Na sua intervenção, a governante britânica enunciou uma série de aspectos centrais para Londres e que vão delinear as relações futuras entre o Reino Unido e a UE. Batendo na tecla da soberania nacional, May antecipou a apresentação perante o Parlamento, em maio de 2017, de uma lei revogatória da legislação da UE de aplicação automática no Reino Unido. Uma lei a entrar em vigor no primeiro dia após a saída da UE. "O seu efeito será claro. As nossas leis não terão origem em Bruxelas mas em Westminster [o Parlamento britânico]. Os juízes que interpretam essas leis não estarão sentados no Luxemburgo, mas nos tribunais deste país. O Direito da UE deixará de ter valor" no Reino Unido mas será aplicado enquanto legislação nacional nos aspectos considerados relevantes para o Parlamento britânico.
Apesar destas declarações, que reproduzem um dos argumentos da campanha pelo brexit , May afirmou que o Direito da UE será transformado em Direito britânico, na medida em que seja do interesse do Reino Unido. "O Parlamento (...) poderá emendar, chumbar ou melhorar qualquer lei" com origem no processo de criação legislativo da UE. A importância deste aspecto é que as "mesmas regras e leis irão aplicar-se" aos empresários e trabalhadores "depois do brexit como antes se aplicavam". Em relação a estes últimos, May garantiu que "enquanto for primeira-ministra, os seus direitos estarão garantidos na legislação em vigor".

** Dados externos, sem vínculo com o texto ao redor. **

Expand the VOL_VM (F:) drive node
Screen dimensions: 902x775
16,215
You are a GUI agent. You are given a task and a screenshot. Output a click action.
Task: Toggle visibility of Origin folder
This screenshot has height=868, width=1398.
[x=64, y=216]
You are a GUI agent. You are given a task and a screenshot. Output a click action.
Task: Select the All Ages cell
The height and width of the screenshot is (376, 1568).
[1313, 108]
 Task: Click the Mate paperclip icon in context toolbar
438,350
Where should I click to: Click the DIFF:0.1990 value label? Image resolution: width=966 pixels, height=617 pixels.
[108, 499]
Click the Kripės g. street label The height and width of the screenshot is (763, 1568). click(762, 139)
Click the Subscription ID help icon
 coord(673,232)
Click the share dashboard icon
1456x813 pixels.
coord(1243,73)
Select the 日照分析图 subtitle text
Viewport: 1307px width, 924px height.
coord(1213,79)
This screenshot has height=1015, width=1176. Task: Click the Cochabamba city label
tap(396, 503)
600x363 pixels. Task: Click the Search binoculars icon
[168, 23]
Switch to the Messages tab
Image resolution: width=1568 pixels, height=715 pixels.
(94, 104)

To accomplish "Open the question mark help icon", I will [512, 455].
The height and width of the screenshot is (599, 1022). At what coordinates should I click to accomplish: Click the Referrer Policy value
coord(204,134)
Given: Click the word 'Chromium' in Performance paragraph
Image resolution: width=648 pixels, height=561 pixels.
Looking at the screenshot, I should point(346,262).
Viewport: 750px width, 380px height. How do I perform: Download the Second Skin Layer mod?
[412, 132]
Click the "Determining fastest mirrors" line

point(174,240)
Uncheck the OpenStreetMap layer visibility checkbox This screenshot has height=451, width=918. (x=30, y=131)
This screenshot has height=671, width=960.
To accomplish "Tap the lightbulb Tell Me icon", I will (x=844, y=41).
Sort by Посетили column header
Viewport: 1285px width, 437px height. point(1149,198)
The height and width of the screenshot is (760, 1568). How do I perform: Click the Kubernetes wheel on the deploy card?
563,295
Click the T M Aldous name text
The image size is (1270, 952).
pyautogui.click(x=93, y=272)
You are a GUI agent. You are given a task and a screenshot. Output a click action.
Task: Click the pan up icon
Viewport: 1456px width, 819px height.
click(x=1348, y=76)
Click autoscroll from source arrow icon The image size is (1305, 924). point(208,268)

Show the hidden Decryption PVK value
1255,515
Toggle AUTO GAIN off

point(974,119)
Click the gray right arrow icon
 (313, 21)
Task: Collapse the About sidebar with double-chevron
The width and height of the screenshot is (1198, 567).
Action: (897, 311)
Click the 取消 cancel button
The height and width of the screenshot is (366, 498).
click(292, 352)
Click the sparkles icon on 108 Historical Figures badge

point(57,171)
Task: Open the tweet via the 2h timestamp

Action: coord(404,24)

Noutro momento, a governante afirmou que "tudo o que fizermos ao abandonar a UE tem de estar de acordo com as leis e os tratados a que nos obrigámos, e temos de dar o máximo de certeza aos trabalhadores e aos investidores".
Um dos argumentos da campanha pelo sim à UE é que a saída implicava o abandono do quadro legal europeu, com a consequente redução dos direitos e garantias dos trabalhadores associadas à liberalização da legislação na área laboral.